Apparently, the new “Alzheimer’s blood test” that Mark Mapstone and colleagues have discussed in Nature is not necessarily the game changer early news reports have made it out to be.
The researchers looked only at 525 people, the people in the study cohort were all 70 or older, and the test detected traces of chemicals associated with Alzheimer’s just three years before the people tested developed symptoms of the disease.
The test caught only about 90 percent of the people who developed symptoms of Alzheimer’s, and it falsely indicated that 10 percent of the people who stayed healthy would develop Alzheimer’s.
So, the test is probably not coming to a private long-term care insurance (LTCI) underwriting lab near you any time soon.
But, what if the researchers do figure out how to develop a version of the test that is to Alzheimer’s what a dollar-store pregnancy test now is to pregnancy, and people of all ages can use the test?
If LTCI carriers could use the results from the test, maybe that would make writing profitable coverage for “houses that aren’t already on fire” much easier.
People who knew they were going to suffer from at least some degree of dementia in old age could use some combination of private savings, family help and government programs to cope with the known challenges of the future. Maybe they could start early with efforts to make arrangements that would minimize the financial cost of dealing with dementia and maximize their quality of life.
The carriers could focus on spending less to pay richer benefits to the many people who would still be at risk of needing long-term care later in life because of strokes, heart attacks, accidents or many other health problems.

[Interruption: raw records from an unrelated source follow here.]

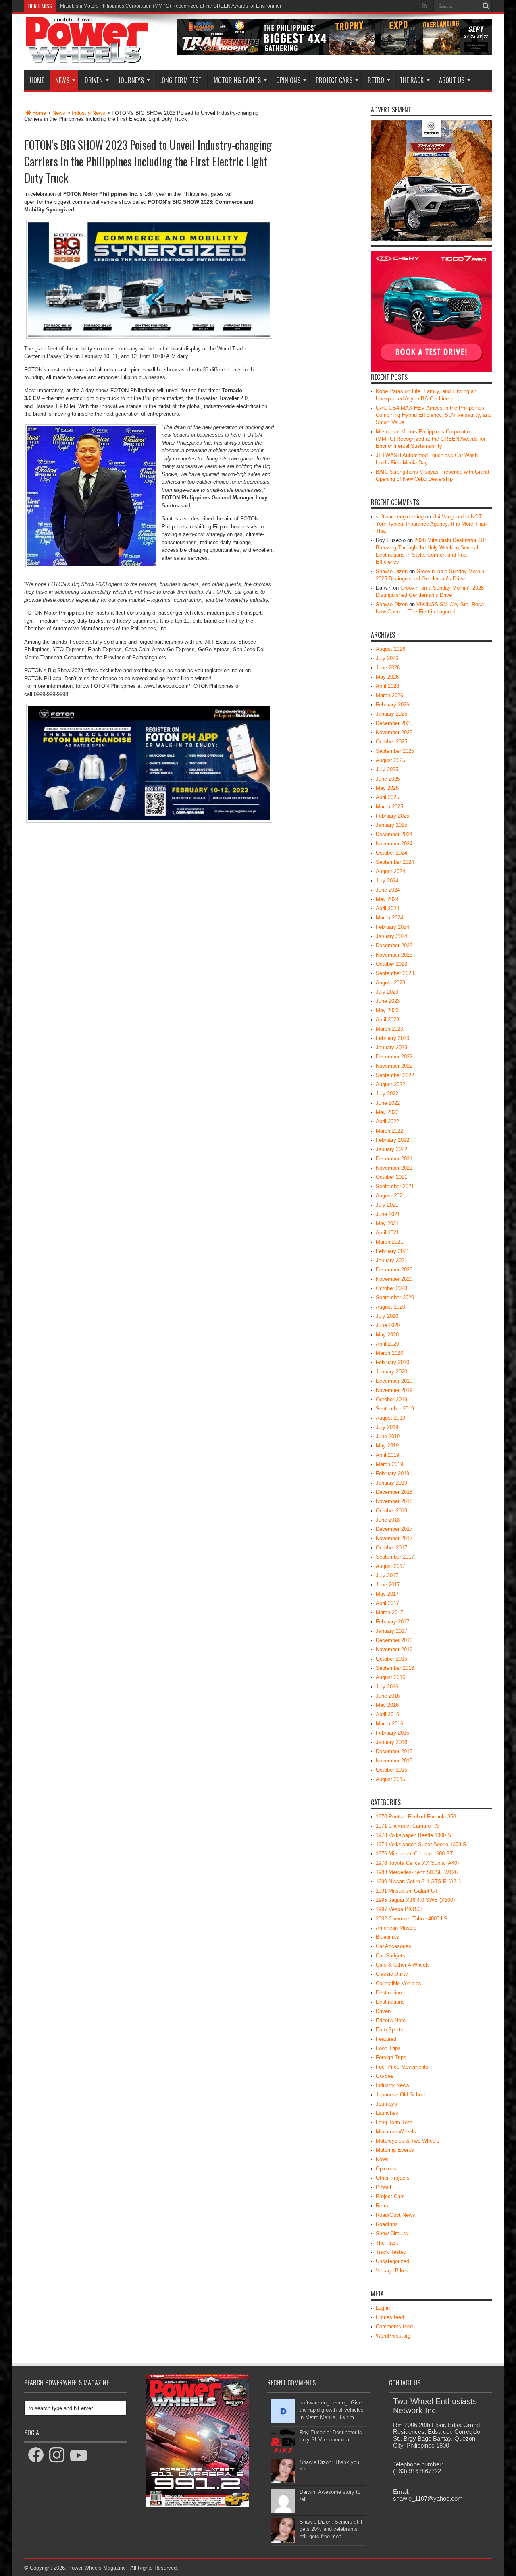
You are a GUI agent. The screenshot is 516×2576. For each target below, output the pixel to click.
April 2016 (387, 1714)
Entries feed (390, 2317)
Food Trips (388, 2048)
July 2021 (387, 1205)
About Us (451, 80)
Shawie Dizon (392, 571)
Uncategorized (392, 2261)
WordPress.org (393, 2336)
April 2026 (387, 686)
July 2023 (387, 992)
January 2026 (391, 714)
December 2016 (394, 1640)
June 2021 (388, 1214)
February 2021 (392, 1251)
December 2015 (394, 1751)
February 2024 (392, 927)
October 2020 (391, 1288)
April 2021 (387, 1233)
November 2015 (394, 1761)
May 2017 (387, 1594)
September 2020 (395, 1297)
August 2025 (390, 760)
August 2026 (390, 649)
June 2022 (388, 1103)
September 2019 (395, 1409)
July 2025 (387, 769)
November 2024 (394, 844)
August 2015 (390, 1779)
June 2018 (388, 1520)
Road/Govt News (395, 2215)
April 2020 (387, 1344)
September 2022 (395, 1075)
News (62, 80)
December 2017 (394, 1529)
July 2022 (387, 1094)
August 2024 (390, 871)
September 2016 (395, 1668)
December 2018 (394, 1492)
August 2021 (390, 1196)
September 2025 (395, 751)
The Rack (411, 80)
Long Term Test (180, 80)
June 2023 (388, 1001)
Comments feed (394, 2326)
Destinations (390, 2002)
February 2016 (392, 1733)
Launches (387, 2113)
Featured (386, 2039)
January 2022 (391, 1149)
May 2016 (387, 1705)
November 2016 (394, 1649)
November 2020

If, on the other hand, kind-hearted lawmakers or regulators prohibited insurers from using the results of the tests, that would eliminate the LTCI market. Even if lawmakers prohibited consumers from taking the tests and lying about the results, of course, smart people would go to a non-U.S. country, take the test under an assumed name, and then, if the results were positive, in a scary way, come back and stock up on private LTCI and related products.
Of course, that kind of LTCI arbitrage situation would last only as long as it took for the insurers to yank their products off the market. As soon as the possibility of that kind of asymmetric access to information existed, insurers would be filing product withdrawal applications as quickly as they could hit the return keys on their computers.